Już w grudniu w Waszyngtonie odbędzie się gala UFC on ESPN 7. Niestety z walki z Cynthią Calvillo (8-1) musiała wycofać się Claudia Gadelha (17-4).
Brazylijka na swoim instagramie wydała oświadczenia w formie nagrania wideo, w którym wyjawia powody swojej decyzji.
Wyświetl ten post na Instagramie.Vou fazer em português nos meus stories pra não ter que postar dois vídeos no feed. Beijos
„Po swojej ostatniej walce musiałam sobie zrobić chwilę przerwy ponieważ złamałam palec i skręciłam kostkę. Potrzebował czasu, aby zregenerować mój organizm. Po dwóch miesiącach jednak nie udało mi się wyleczyć kontuzji kostki.Zrobiłam wszystko,aby być w 100 procentach gotowa na 7 grudnia. UFC zostało poinformowane o moich problemach i niestety nie mogę walczyć. Ta decyzja złamała moje serce ponieważ nie cierpię wycofywać się z pojedynków ponieważ szanuje organizację oraz swoje przeciwniczki. Jestem bardzo niezadowolona, że spotkało to właśnie mnie. Jest jeszcze czas na znalezienie dla mnie zastępstwa. Naprawdę przepraszam za to co się wydarzyło. Myślę że będę gotowa do startów na początku przyszłego roku. Teraz muszę zając się swoim zdrowiem.”
„Claudinha” od lat jest czołową zawodniczką w kategorii słomkowej. W swojej karierze dwukrotnie przegrywała na punkty z naszą rodaczką Joanną Jędrzejczyk (16-3). W ostatnim występie na UFC 239 wypunktowała Randę Markos (9-7).
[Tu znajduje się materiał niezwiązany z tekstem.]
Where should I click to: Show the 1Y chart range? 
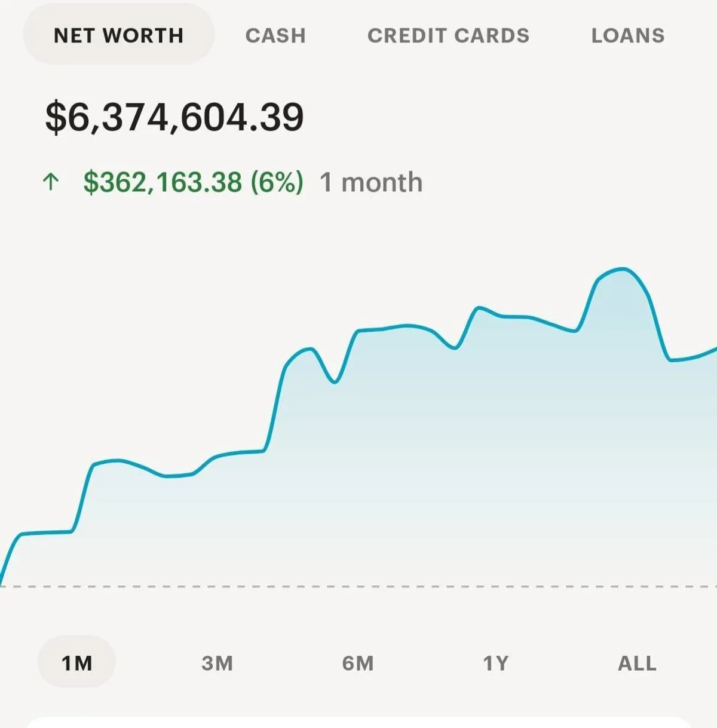coord(495,663)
Amerykanka w Ultimate Fighting Championship zadebiutowała na UFC 209, gdzie poddała Amandę Cooper (4-5). W swoim poprzednim starciu na UFC on ESPN 1 pokonała przez decyzję Cortney Casey (8-7).
Portal mmajunkie.com, że Cynthia Calvillo pozostanie na karcie gali w Waszyngtonie. UFC jest w trakcie szukania dla niej rywalki.